Gizmodo Went Phishing With the Trump Team -- Will They Catch a Charge? (arstechnica.com)
Earlier this month, technology publication Gizmodo published a report on how it "phished" members of the administration and campaign teams of President Donald Trump. The blog said it identified 15 prominent figures on Trump's team and sent e-mails to each posing as friends, family members, or associates containing a faked Google Docs link. But did the publication inadvertently break the law? ArsTechnica reports: "This was a test of how public officials in an administration whose president has been highly critical of the security failures of the DNC stand up to the sort of techniques that hackers use to penetrate networks," said John Cook, executive editor of Gizmodo's Special Projects Desk, in an e-mail conversation with Ars. Gizmodo targeted some marquee names connected to the Trump administration, including Newt Gingrich, Peter Thiel, (now-ex) FBI director James Comey, FCC chairman Ajit Pai, White House press secretary Sean Spicer, presidential advisor Sebastian Gorka, and the administration's chief policymakers for cybersecurity. The test didn't appear to prove much. Gingrich and Comey responded to the e-mail questioning its provenance. And while about half of the targeted officials may have clicked the link -- eight devices' IP addresses were recorded accessing the linked test page -- none entered their login credentials. The test could not determine whose devices clicked on the link. What the test did manage to do is raise the eyebrows of security experts and some legal experts. That's because despite their efforts to make it "reasonably" apparent that this was a test, Gizmodo's phishing campaign may have violated several laws, ignoring many of the restrictions usually placed on similar tests by penetration-testing and security firms. At a minimum, Gizmodo danced along the edges of the Computer Fraud and Abuse Act (CFAA).

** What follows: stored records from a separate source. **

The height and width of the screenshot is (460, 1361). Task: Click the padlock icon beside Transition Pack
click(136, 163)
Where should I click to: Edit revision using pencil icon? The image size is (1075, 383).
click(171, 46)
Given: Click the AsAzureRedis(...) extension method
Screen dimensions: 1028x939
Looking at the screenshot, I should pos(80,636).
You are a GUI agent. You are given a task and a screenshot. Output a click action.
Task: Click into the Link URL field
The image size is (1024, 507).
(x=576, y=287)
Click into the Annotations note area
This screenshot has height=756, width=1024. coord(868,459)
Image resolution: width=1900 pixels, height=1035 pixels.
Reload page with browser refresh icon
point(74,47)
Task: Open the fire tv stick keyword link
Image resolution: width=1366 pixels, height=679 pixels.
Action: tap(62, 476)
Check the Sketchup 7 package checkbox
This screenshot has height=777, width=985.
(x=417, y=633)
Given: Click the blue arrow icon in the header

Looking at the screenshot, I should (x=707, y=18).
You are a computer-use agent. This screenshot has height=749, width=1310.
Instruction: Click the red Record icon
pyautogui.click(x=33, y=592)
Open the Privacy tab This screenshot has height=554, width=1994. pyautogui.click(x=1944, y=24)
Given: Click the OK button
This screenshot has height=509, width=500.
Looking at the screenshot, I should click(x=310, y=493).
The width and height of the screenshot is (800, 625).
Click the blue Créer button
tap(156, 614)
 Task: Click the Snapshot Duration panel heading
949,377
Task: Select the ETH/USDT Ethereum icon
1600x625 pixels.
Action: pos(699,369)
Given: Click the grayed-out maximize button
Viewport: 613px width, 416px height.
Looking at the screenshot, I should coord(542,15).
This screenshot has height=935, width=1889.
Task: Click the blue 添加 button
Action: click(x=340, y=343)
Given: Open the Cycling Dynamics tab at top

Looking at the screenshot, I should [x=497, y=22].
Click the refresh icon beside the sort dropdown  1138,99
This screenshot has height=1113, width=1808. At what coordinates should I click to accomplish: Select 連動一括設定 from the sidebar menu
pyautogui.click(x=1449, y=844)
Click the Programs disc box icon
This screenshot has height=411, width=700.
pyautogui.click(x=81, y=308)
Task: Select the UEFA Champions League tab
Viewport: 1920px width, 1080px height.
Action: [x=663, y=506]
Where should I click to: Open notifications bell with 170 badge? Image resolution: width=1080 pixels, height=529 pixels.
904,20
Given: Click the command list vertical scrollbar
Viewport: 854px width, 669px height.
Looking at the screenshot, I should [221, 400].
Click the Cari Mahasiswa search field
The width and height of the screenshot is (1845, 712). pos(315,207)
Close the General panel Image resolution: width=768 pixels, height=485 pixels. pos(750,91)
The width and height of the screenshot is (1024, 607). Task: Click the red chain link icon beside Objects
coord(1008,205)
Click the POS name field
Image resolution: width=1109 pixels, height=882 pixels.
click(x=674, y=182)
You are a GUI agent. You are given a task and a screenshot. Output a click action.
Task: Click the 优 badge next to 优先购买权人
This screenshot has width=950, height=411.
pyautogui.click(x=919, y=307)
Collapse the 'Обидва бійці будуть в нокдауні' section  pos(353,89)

Just because the email was opened, doesn't mean it was done intentionally by an actual human being.
It can be difficult to distinguish between a human being opening an email and a malware scanning engine opening a email. Modern systems will actually follow links and run executables in sandboxes before releasing the actual email to the end user. What looks like someone opening the email, usually a callback via a pixel image or js include, doesn't involve a human actually opening the email. In fact, just using a preview pane can make it seem like the email has been opened.
Sorry to be a kill joy, but this phishing test proved absolutely nothing.
Average Intelligence is a Scary Thing
Gizmag is a respectable tech blog, it wasn't owned by Gawker.